Stored data entries

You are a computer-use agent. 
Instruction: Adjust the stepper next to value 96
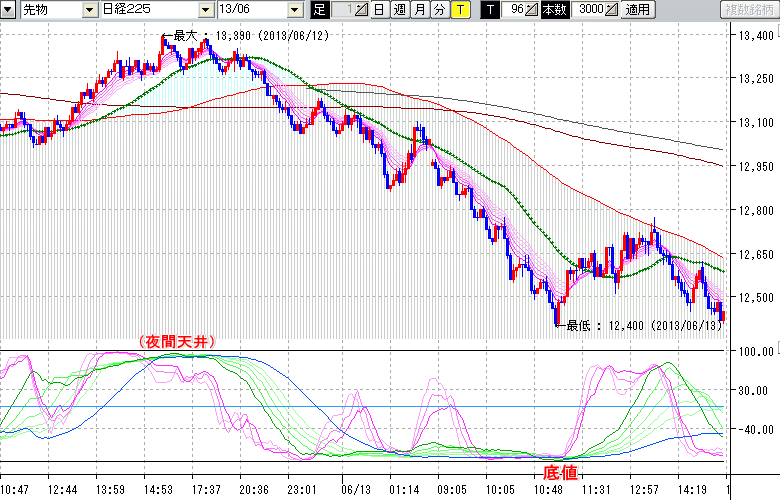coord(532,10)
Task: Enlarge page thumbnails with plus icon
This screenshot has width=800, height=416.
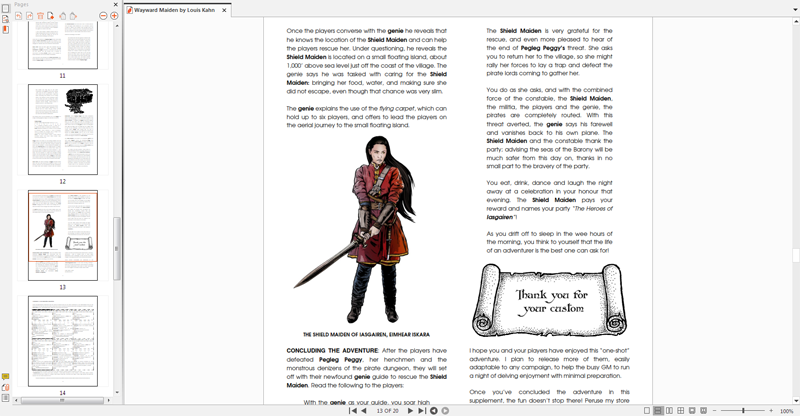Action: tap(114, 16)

> _Problem details_: Word for word, give the entries back in full; the pictures do not belong in the copy.

> _Solution for this task_:
You are a computer-use agent. 
Instruction: Adjust the stepper next to value 96
coord(532,10)
Task: Enlarge page thumbnails with plus icon
This screenshot has width=800, height=416.
Action: tap(114, 16)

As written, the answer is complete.